#### [Activity]
I would like you to return all of the records exactly as they stand.

START Provided records

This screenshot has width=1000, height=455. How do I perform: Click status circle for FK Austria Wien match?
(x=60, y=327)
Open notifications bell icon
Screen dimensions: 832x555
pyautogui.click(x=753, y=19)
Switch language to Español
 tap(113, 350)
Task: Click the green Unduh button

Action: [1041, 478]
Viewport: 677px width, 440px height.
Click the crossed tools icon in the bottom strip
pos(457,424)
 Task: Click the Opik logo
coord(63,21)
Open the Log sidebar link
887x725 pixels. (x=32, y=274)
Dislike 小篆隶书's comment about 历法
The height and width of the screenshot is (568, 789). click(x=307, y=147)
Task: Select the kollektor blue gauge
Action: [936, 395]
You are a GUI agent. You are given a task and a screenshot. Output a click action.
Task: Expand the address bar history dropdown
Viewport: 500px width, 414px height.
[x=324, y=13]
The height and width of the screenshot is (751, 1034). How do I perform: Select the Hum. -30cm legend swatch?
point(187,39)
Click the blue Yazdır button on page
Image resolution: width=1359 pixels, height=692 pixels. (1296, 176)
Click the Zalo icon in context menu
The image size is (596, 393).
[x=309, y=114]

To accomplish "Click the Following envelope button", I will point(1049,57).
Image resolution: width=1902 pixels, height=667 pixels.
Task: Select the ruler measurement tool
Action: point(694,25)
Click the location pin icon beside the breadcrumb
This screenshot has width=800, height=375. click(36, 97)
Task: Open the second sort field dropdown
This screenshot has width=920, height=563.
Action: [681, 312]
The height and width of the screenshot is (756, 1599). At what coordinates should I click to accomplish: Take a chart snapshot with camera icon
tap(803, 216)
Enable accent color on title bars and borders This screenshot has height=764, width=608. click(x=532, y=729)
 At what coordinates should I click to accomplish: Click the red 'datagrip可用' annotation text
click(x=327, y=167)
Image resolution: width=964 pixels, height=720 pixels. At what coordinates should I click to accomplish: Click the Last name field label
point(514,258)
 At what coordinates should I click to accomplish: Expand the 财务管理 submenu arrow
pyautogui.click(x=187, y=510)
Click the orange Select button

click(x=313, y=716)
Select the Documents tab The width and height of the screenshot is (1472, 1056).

END Provided records

#### [Output of the task]
This screenshot has width=1000, height=455. How do I perform: Click status circle for FK Austria Wien match?
(x=60, y=327)
Open notifications bell icon
Screen dimensions: 832x555
pyautogui.click(x=753, y=19)
Switch language to Español
 tap(113, 350)
Task: Click the green Unduh button

Action: [1041, 478]
Viewport: 677px width, 440px height.
Click the crossed tools icon in the bottom strip
pos(457,424)
 Task: Click the Opik logo
coord(63,21)
Open the Log sidebar link
887x725 pixels. (x=32, y=274)
Dislike 小篆隶书's comment about 历法
The height and width of the screenshot is (568, 789). click(x=307, y=147)
Task: Select the kollektor blue gauge
Action: [936, 395]
You are a GUI agent. You are given a task and a screenshot. Output a click action.
Task: Expand the address bar history dropdown
Viewport: 500px width, 414px height.
[x=324, y=13]
The height and width of the screenshot is (751, 1034). How do I perform: Select the Hum. -30cm legend swatch?
point(187,39)
Click the blue Yazdır button on page
Image resolution: width=1359 pixels, height=692 pixels. (1296, 176)
Click the Zalo icon in context menu
The image size is (596, 393).
[x=309, y=114]

To accomplish "Click the Following envelope button", I will point(1049,57).
Image resolution: width=1902 pixels, height=667 pixels.
Task: Select the ruler measurement tool
Action: point(694,25)
Click the location pin icon beside the breadcrumb
This screenshot has width=800, height=375. click(36, 97)
Task: Open the second sort field dropdown
This screenshot has width=920, height=563.
Action: [681, 312]
The height and width of the screenshot is (756, 1599). At what coordinates should I click to accomplish: Take a chart snapshot with camera icon
tap(803, 216)
Enable accent color on title bars and borders This screenshot has height=764, width=608. click(x=532, y=729)
 At what coordinates should I click to accomplish: Click the red 'datagrip可用' annotation text
click(x=327, y=167)
Image resolution: width=964 pixels, height=720 pixels. At what coordinates should I click to accomplish: Click the Last name field label
point(514,258)
 At what coordinates should I click to accomplish: Expand the 财务管理 submenu arrow
pyautogui.click(x=187, y=510)
Click the orange Select button

click(x=313, y=716)
Select the Documents tab The width and height of the screenshot is (1472, 1056).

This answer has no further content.